The office of Termites in these hot countries is to hasten the decomposition of the woody and decaying parts of vegetation. In this they perform what in temperate latitudes is the task of other orders of insects. Many points in their natural history still remain obscure. We have seen that there are males and females, which grow, reach the adult winged state, and propagate their kind like all other insects. Unlike others, however, which are always, each in its sphere, provided with the means of maintaining their own in the battle of life, these are helpless creatures, which, without external aid, would soon perish, entailing the extinction of their kind. The family to which they belong is therefore provided with other members, not males or females, but individuals deprived of the sexual instincts, and so endowed in body and mind that they are adapted and impelled to devote their lives for the good of their species. But I have not explained how these neuter individuals, soldiers and workers, come to be distinct castes. This is still a knotty point, which I could do nothing to solve. Neuter bees and ants are known to be undeveloped females. I thought it a reasonable hypothesis, on account of the total absence of intermediate individuals connecting the two forms, that worker and soldier might be in a similar way female and male whose development had been in some way arrested. A French anatomist, however, M. Lespés,[4] believes to have found by dissection imperfect males and females in each of the castes. The correctness of his observations is doubted by competent judges;[5] if his conclusion be true, the biology of Termites is indeed a mystery.
- ↑ The water-beetles found in the pools belonged to seventeen genera, thirteen of which are European . Those European genera which form the greater part of the pond population in Coleoptera in northern latitudes, are quite absent in the Amazons region: these are, Haliplus, Cnemidotus, Pelobius, Noterus, Hybius, Agabus, Colymbetes, Dyticus, and Acilius: Hydropori, also, are very rare. The most common species belong to the genera Hydracanthus, Copelatus, Cybister, Tropisternus, and Berosus, three of which are unknown in Europe.

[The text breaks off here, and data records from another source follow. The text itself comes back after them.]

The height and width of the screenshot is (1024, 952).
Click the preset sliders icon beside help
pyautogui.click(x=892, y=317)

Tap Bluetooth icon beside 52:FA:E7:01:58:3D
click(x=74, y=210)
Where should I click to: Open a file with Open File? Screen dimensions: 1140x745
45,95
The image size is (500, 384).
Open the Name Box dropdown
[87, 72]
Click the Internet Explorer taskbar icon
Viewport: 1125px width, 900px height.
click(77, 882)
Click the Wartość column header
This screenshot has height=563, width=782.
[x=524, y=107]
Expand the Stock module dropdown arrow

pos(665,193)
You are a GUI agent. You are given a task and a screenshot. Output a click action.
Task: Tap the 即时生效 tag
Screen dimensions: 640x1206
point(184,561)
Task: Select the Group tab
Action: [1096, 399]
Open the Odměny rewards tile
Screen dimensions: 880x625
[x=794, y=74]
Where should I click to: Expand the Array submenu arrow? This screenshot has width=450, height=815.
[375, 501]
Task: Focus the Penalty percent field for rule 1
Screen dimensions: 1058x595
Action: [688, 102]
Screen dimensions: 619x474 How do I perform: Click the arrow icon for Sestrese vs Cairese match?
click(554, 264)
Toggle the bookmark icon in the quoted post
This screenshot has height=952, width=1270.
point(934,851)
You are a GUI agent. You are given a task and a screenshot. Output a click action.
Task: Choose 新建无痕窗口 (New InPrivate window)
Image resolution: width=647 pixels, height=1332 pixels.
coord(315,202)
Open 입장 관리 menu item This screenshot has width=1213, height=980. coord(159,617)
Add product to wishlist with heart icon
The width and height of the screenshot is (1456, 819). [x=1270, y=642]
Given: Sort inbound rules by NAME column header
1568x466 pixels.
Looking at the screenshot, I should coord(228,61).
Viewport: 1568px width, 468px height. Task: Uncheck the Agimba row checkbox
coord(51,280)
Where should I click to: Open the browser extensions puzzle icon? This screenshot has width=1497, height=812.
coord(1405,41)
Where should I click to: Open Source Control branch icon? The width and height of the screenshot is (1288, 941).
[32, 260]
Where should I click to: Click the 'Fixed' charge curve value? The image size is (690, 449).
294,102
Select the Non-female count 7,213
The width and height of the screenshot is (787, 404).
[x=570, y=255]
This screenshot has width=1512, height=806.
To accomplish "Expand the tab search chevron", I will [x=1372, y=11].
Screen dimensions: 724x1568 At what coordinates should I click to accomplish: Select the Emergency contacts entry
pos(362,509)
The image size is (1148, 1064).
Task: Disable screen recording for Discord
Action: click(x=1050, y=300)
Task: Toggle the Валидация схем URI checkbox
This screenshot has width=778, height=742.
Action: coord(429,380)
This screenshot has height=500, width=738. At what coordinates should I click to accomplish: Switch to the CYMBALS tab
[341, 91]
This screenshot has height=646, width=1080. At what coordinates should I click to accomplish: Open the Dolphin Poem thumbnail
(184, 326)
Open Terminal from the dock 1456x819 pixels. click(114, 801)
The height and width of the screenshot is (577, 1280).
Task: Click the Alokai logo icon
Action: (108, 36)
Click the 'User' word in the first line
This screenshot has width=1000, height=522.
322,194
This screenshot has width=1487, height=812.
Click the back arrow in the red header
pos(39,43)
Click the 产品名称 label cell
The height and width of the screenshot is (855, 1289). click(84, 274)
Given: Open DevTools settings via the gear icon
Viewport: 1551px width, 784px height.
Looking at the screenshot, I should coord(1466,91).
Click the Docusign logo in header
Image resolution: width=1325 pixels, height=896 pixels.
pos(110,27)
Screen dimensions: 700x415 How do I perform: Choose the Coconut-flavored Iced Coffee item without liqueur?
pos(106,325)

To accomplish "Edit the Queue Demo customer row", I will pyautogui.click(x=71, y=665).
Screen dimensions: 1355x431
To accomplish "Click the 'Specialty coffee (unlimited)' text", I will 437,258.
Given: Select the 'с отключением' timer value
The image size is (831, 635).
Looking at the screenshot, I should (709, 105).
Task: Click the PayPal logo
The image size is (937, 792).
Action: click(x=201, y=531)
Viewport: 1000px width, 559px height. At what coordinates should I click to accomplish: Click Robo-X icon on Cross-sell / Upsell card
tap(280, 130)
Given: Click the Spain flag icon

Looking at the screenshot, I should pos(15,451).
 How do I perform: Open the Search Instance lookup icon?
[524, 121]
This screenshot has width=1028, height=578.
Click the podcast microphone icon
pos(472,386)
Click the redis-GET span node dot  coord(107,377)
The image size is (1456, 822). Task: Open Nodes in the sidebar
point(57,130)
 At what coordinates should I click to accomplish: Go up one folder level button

- ↑ These are Melissa, Mesocheira, Thalestria, &c.
- ↑ My original notes on the Termites, comprising all details, were sent to Professor Westwood (Oxford) in 1854 and 1855; they were not printed in England, but have been translated into German, and published by Dr. Hagen, with his monograph of the family, in the Linnæa Entomologica, 12 Band, Stettin, 1858, p. 207, ff.
- ↑ Recherches sur l'Organization et les Mœurs du Termite Lucifuge, Annales des Sciences Naturelles, 4me série, tome 5, fasc. 4 et 5. Paris, 1856. M. Lespés states also to have found two distinct forms of pupa in the same species, one only of which he believes to become kings and queens. I observed nothing of the kind in Termes arenarius. Dr. Hagen mentions, in his monograph, cases of beaked workers and winged soldiers. I always found the beaked individuals to be of the fighting caste; with regard to winged soldiers and other curious forms of pupæ which have occurred, they are probably either monstrosities, or belong to species having a peculiar mode of development. I did not meet with such; I found, however, a species whose soldier class did not differ at all, except in the fighting instinct, from the workers.
- ↑ Gerstaecker, Bericht über den Leistungen, &c., der Entomologie, 1856. p. 6. Hagen, Linnæa Entomologica, 1858, p. 24.